Falcão é destaque da revista japonesa Futsal Navi - Edição Dezembro 2008
A edição de dezembro de 2008 da revista japonesa "Futsal Navi" trouxe mais uma reportagem especial sobre o craque Falcão.
Entrevista com falcão sobre a Copa do Mundo de Futsal - Edição - dezembro de 2008.
Futsal Navi - O que significou este mundial onde a seleção brasileira e você conquistaram o título em casa. Falcão - Nós tínhamos essa carga pesada, sabíamos que era a última chance dessa geração ser campeã do mundo ainda mais no nosso país, foi o título mais importante da minha carreira, quebrou todos aqueles tabus de uma geração perdedora e tive a felicidade de ganhar o prêmio individual mais uma vez, sempre que entrava na quadra, eu estava concentrado para fazer o melhor, foi um momento especial tanto para mim quanto para seleção brasileira e para o Brasil que pode assistir de perto esse título dentro do nosso país.

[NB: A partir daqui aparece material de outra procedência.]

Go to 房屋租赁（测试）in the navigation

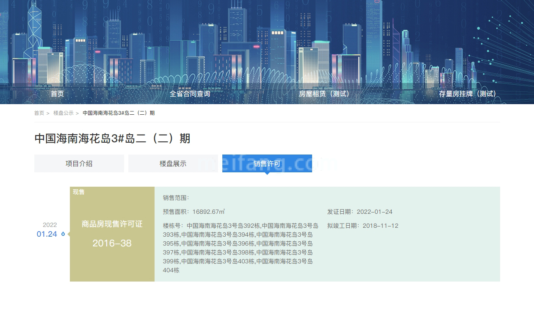[324, 94]
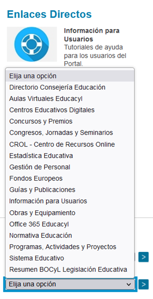Choose Concursos y Premios option

click(70, 121)
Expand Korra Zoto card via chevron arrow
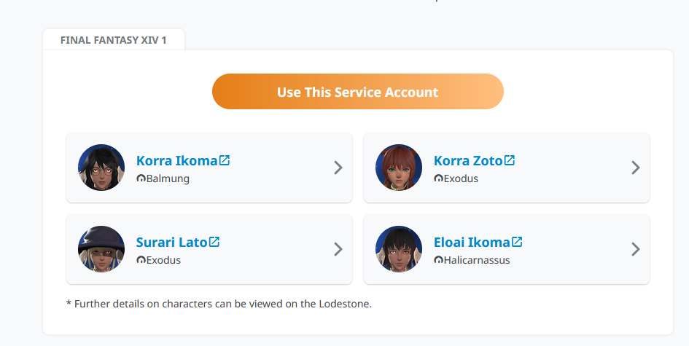689x346 pixels. (635, 168)
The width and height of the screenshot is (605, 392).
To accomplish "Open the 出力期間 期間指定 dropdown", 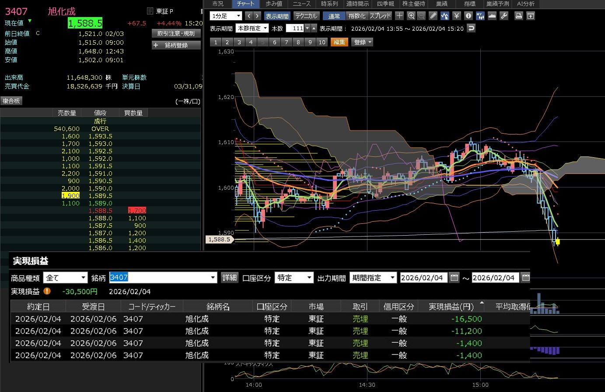I will 373,278.
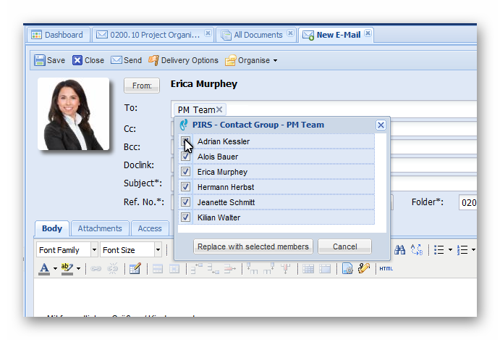The width and height of the screenshot is (500, 340).
Task: Click the Cancel button in dialog
Action: [344, 246]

Porque você acha que foi eleito o melhor do mundo?
Eu mantive o que vinha fazendo há anos, objetividade, gols, melhorando ainda mais a parte técnica, a parte tática, a marcação, não fui um jogador tão brilhante como no mundial 2004, mas eu fui muito mais completo.

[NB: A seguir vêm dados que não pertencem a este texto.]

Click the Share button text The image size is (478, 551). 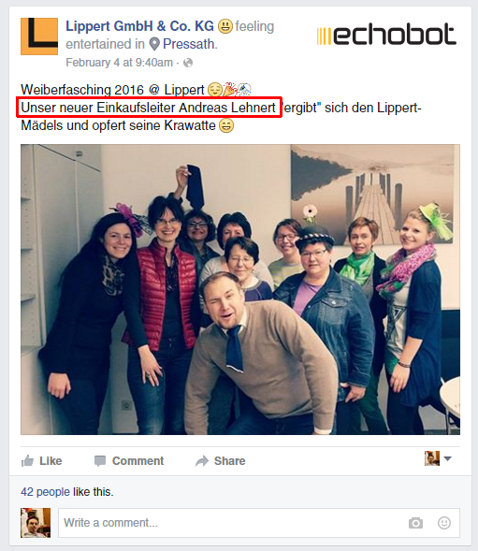229,460
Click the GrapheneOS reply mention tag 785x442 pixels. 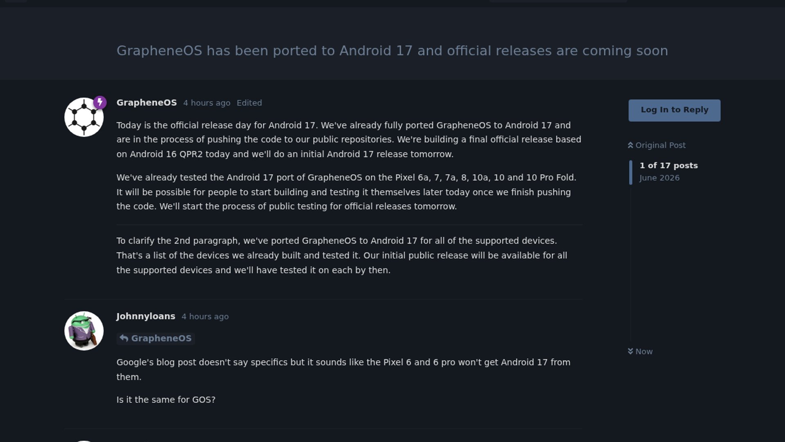155,338
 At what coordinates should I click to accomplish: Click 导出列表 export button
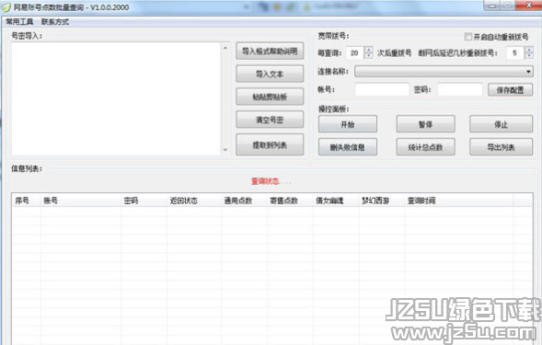click(x=501, y=147)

Durante a competição o povo pedia muito um jogo bonito, isso foi uma pressão para você?
Não, porque eu não deixei de fazer minhas jogadas, a seleção estava muito focada na marcação, e claro sem deixar de fugir das nossas características, todo mundo saiu muito satisfeito nós fizemos um grande mundial. Eu acho que a pressão foi válida, pois entre nós jogadores estávamos fechado dentro do que nós queríamos.
No final contra a Espanha, que foi um jogo muito equilibrado, chegando aos pênaltis, você ficou muito nervoso no banco?

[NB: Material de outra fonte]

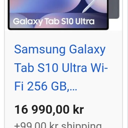Click the +99,00 kr shipping text
Image resolution: width=128 pixels, height=128 pixels.
click(x=58, y=125)
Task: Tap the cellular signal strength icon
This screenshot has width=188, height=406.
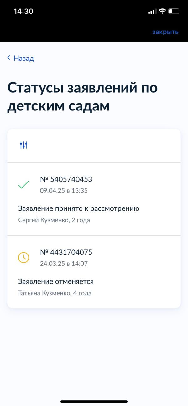Action: [x=152, y=12]
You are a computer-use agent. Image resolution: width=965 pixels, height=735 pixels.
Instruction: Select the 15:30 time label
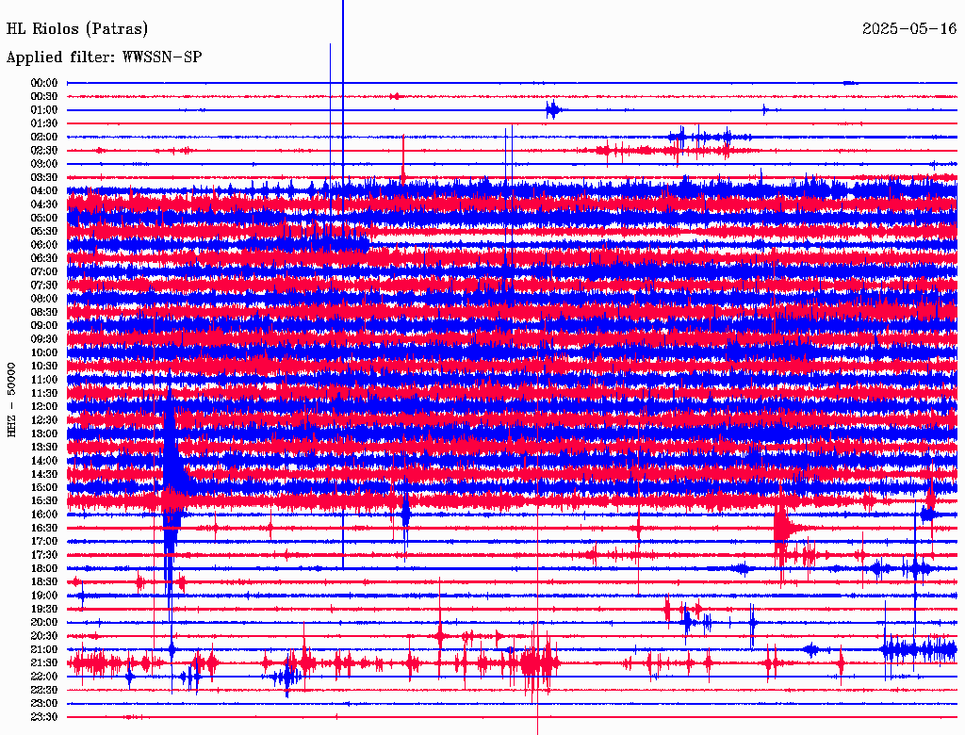point(44,500)
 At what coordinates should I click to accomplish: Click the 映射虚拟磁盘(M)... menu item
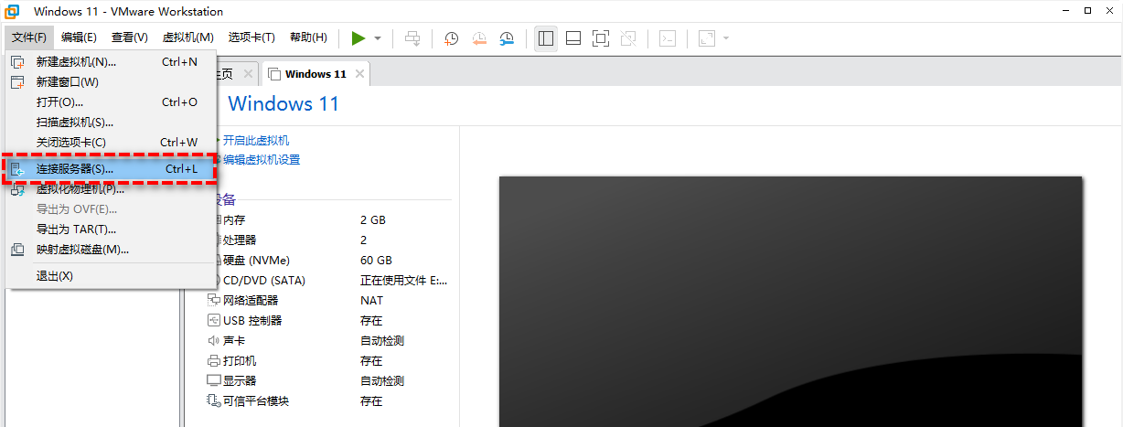pyautogui.click(x=82, y=250)
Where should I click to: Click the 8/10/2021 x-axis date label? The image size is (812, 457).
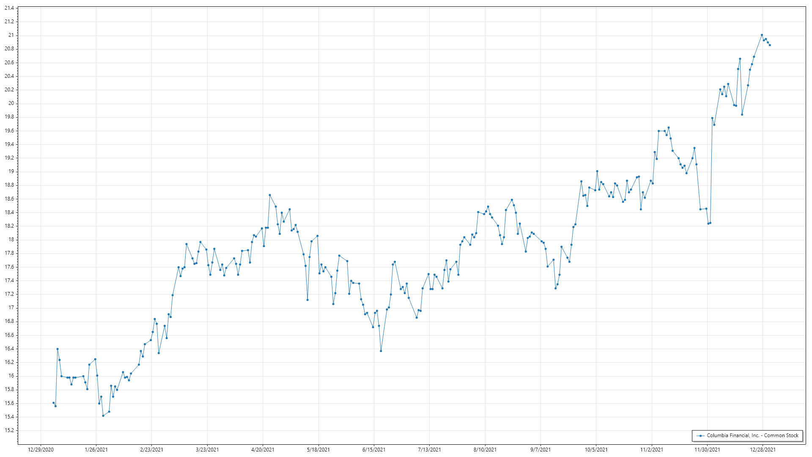click(x=485, y=450)
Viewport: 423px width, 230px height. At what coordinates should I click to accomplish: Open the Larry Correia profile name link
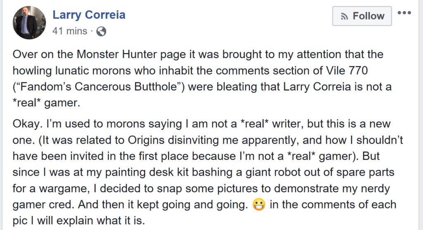(x=89, y=15)
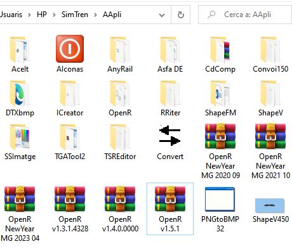Click the refresh button

[181, 15]
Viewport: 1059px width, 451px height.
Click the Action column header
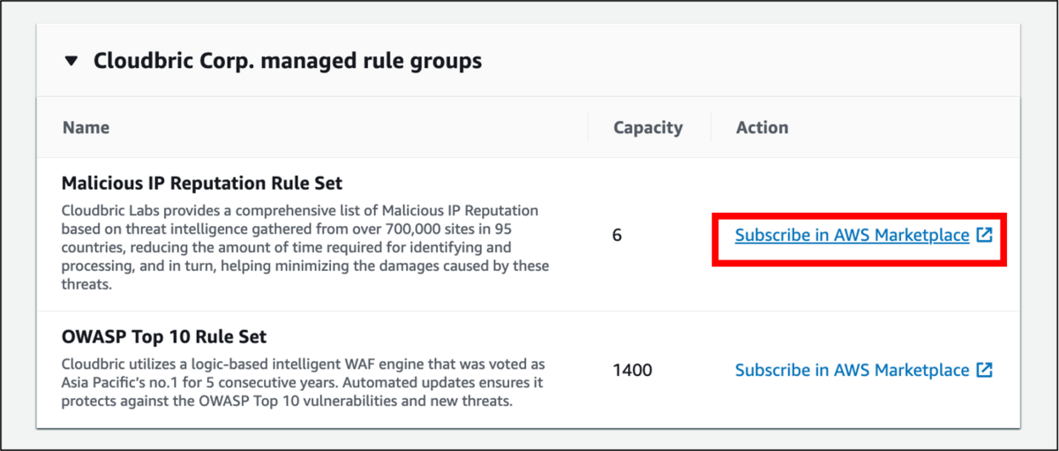pos(762,128)
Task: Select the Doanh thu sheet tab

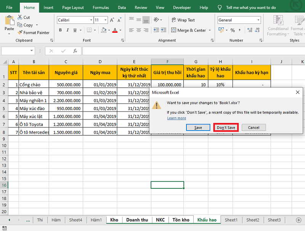Action: click(x=137, y=220)
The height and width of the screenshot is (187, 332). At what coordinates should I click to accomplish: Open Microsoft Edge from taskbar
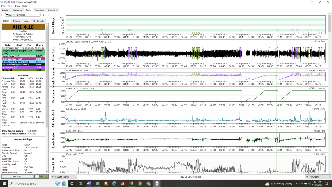114,183
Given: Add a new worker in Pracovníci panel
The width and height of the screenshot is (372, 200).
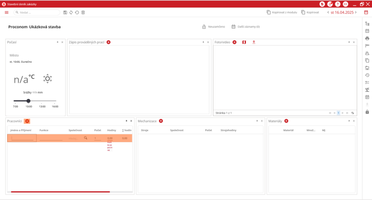Looking at the screenshot, I should 27,121.
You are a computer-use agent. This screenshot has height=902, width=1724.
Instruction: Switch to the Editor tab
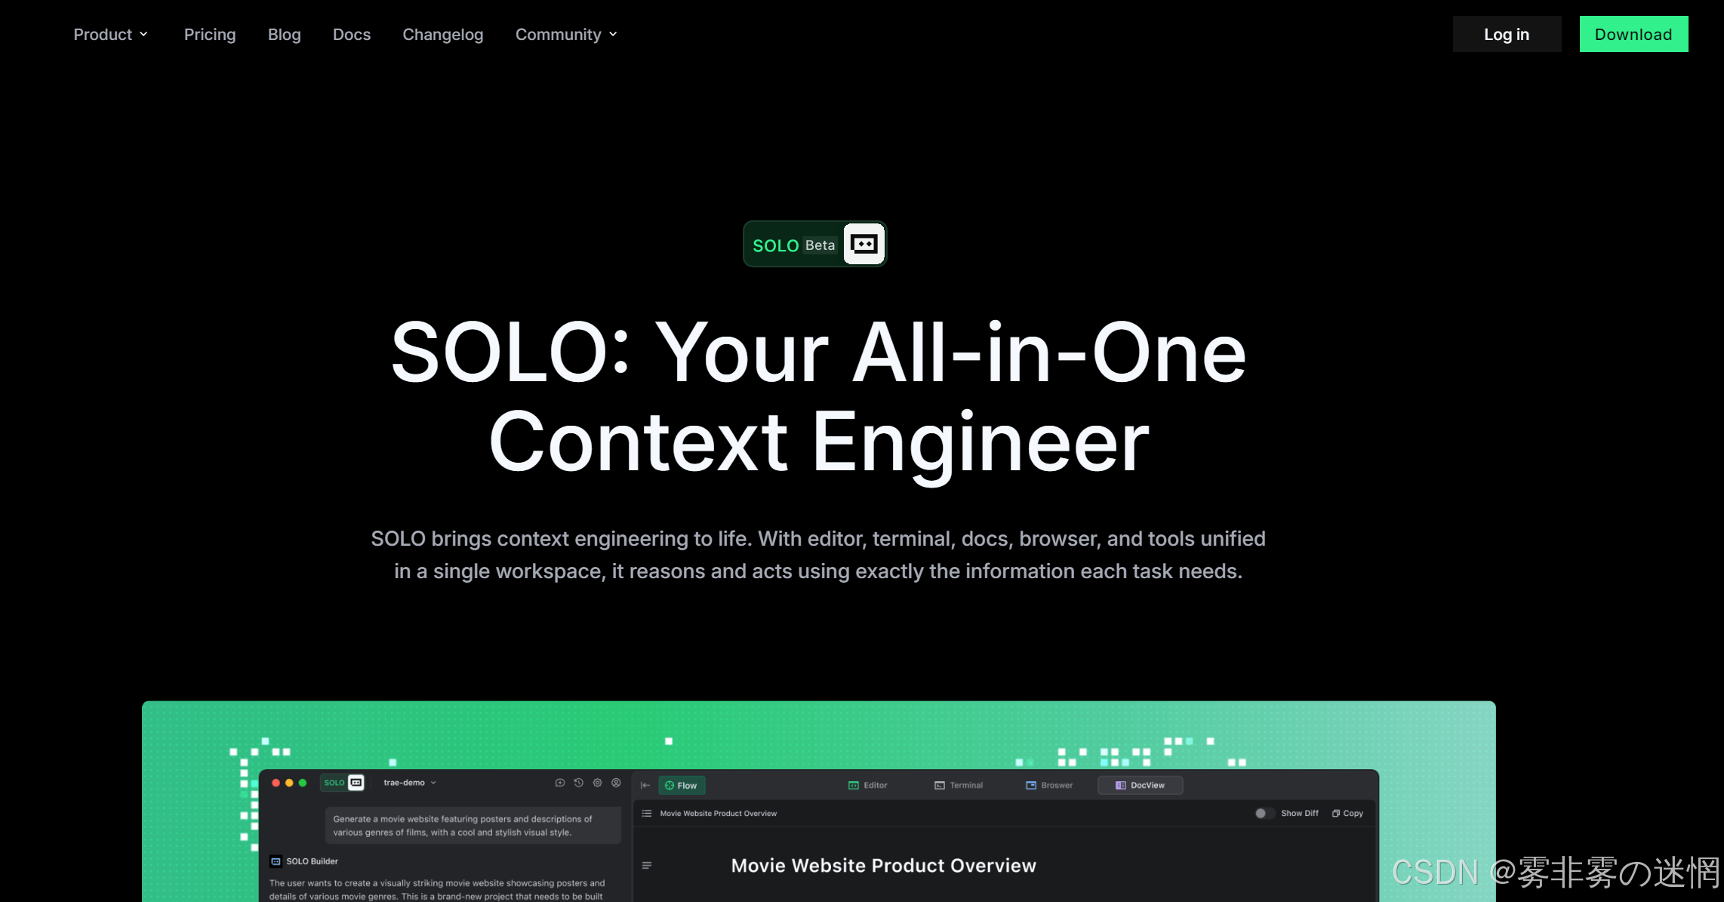(x=868, y=785)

Demais, quando eu senti o joelho, para mim tinha acabado o mundial naquele momento.
Eu já não podia fazer nada a não ser torcer, e quando você está ali e não pode ajudar, eu pude perceber o que o torcedor passou, mas deu tudo certo, realmente foi muito sofrido os minutos finais sem poder ajudar a equipe mas no final fomos premiados com a conquista do título.
Em quais aspectos o Brasil foi melhor que a Espanha?
Eu acho que foi muito equilibrado e desta vez nós tivemos o privilégio de bater os pênaltis melhor que eles, as duas equipes chegaram por méritos, em 2004 não dá para dizer que eles foram melhor que nós, porque foi nos pênaltis também, e eles tiveram a felicidade de ser campeões, nesse momento, nós revertemos a vantagem dos pênaltis, durante a competição nós fomos melhores que eles, mas na final foi um jogo muito equilibrado.
Qual a impressão que você teve no jogo Brasil e Japão, onde a seleção brasileira ganhou com uma grande diferença de gols.
Realmente eu não contava, esperava uma dificuldade muito maior contra o Japão, até conversei isso com Sérgio Sapo, treinador do Japão, ele me disse que o time sentiu o primeiro jogo, e jogar com o Brasil dentro do país é complicado. Eles fizeram um grande primeiro tempo, é uma seleção que deu trabalho, disputou a vaga até último momento, eles tiveram o azar de cair numa chave contra Brasil e Rússia, senão o japão tinha grandes chances de brigar para outra fase.
Quais foram o países que te surpreenderam e por que?
O Irã, surpreendeu positivamente, até porque perdeu apenas um jogo de 1 a 0 para nós, realmente foi uma equipe que por detalhes não chegou à uma semifinal, a Rússia com essa nova geração, no próximo mundial é uma das sérias candidatas ao título, a Argentina jogou um grande mundial, mas acabou ficando fora da semifinal, mas a grande surpresa foi o Irã que fez um mundial equilibrado do começo ao fim.
Qual será seu futuro como jogador, qual sua perspectiva na Malwee e seleção brasileira?
Eu acho que o jogador vive de resultados, você tem sempre que buscar o próximo título, então tanto no clube quanto na seleção tenho minhas metas, quero deixar minhas marcas na história, nós temos que viver de metas, não podemos achar que está bom, queremos ganhar a próxima Liga pela Malwee, a próxima Taça Brasil. Pela seleção a gente quer ganhar todos o títulos, sempre o próximo campeonato é o mais importante.